Lack of Accountability: Because these traders can earn fees regardless of performance, there is little incentive for them to ensure their strategies are sound or beneficial for the copy traders. This situation creates an environment where the interests of traders and investors are misaligned​.

Psychological Effects on Copy Traders: New traders often enter copy trading with the belief that they are minimizing risk by following established experts. However, the incentives at play can expose them to higher risks than anticipated. This can create a scenario where the newbies become more cautious towards allocating capital in their desired markets or even trading at all in future.

How Web3 Gamification Can Level the Playing Field

Web3 has been touted as the ultimate solution to most of the existing problems that arise from centralized ecosystems. This third iteration of the internet is the foundation of leading crypto ecosystems such as Bitcoin and Ethereum, which are guided by principles such as decentralization, transparency and permissionless economies.

So, how can Web3 solve the incentivization problem in today’s copy trading model? One of the simplest ways to align incentives is through the gamification of copy trading ecosystems for the benefit of all involved parties. This model has already been embraced by next-gen copy trading platforms such as Mosaic Alpha.

Unlike the traditional approach where lead traders stand to gain the most, this Web3 copy trading platform has gone a step further to introduce a ‘gamified’ performance fee. The catch is that this fee can only be charged to copy traders when a lead trader’s token basket hits an all-time high. For context, Mosaic Alpha’s token baskets consist of several crypto assets selected by lead traders to form a strategic portfolio allocation.

With such an incentive in place, lead traders are not only motivated to attract copy traders who will buy into their token baskets through a one-time fee, but also challenged to consistently post higher returns, given that the performance fee is conditional on whether their token baskets are successful for their followers.

Another intriguing approach is decentralized leaderboards by Web3 social trading platforms or interactive crypto data analytics platforms such as Dune. Today, it is possible for data wizards to create dashboards that track some of the best crypto trader’s wallets.
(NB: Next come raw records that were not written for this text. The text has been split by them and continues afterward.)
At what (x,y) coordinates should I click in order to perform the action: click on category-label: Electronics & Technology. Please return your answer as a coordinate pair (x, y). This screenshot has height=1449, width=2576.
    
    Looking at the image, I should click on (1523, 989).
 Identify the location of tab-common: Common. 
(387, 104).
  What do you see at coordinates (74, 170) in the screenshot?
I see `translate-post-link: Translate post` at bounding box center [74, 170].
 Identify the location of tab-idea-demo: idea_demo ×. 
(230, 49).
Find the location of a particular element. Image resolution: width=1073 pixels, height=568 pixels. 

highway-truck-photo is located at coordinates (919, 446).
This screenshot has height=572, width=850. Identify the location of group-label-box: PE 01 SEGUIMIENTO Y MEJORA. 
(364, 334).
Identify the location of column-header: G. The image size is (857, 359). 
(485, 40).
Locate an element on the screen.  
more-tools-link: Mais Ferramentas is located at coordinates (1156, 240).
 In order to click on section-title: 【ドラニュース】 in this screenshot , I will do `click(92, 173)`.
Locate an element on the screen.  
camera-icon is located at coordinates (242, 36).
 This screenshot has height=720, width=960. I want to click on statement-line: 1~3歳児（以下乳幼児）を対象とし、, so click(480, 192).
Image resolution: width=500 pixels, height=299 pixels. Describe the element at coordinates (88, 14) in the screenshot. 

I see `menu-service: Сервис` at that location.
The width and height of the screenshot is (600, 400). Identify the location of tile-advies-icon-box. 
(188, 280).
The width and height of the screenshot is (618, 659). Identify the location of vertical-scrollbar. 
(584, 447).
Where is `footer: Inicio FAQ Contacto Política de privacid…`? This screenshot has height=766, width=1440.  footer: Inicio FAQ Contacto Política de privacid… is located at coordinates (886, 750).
While the goal may not be directly linked to social trading, such initiatives are unconsciously creating gamified ecosystems that newbie crypto traders can leverage in their trading journey.

More importantly, the lead traders whose progress is tracked through public dashboards of curated leaderboards have no motivation or means to charge those who replicate their trades.
It is a win situation for copy traders who have some little technical know-how of interpreting on-chain data.

Conclusion

Although still a relatively new area of innovation, Web3’s gamification of copy trading can address the misaligned incentives found in traditional models, where lead traders often profit without regard for performance. Through decentralized systems and performance-based rewards, this approach not only fosters accountability but also creates a transparent and equitable trading environment.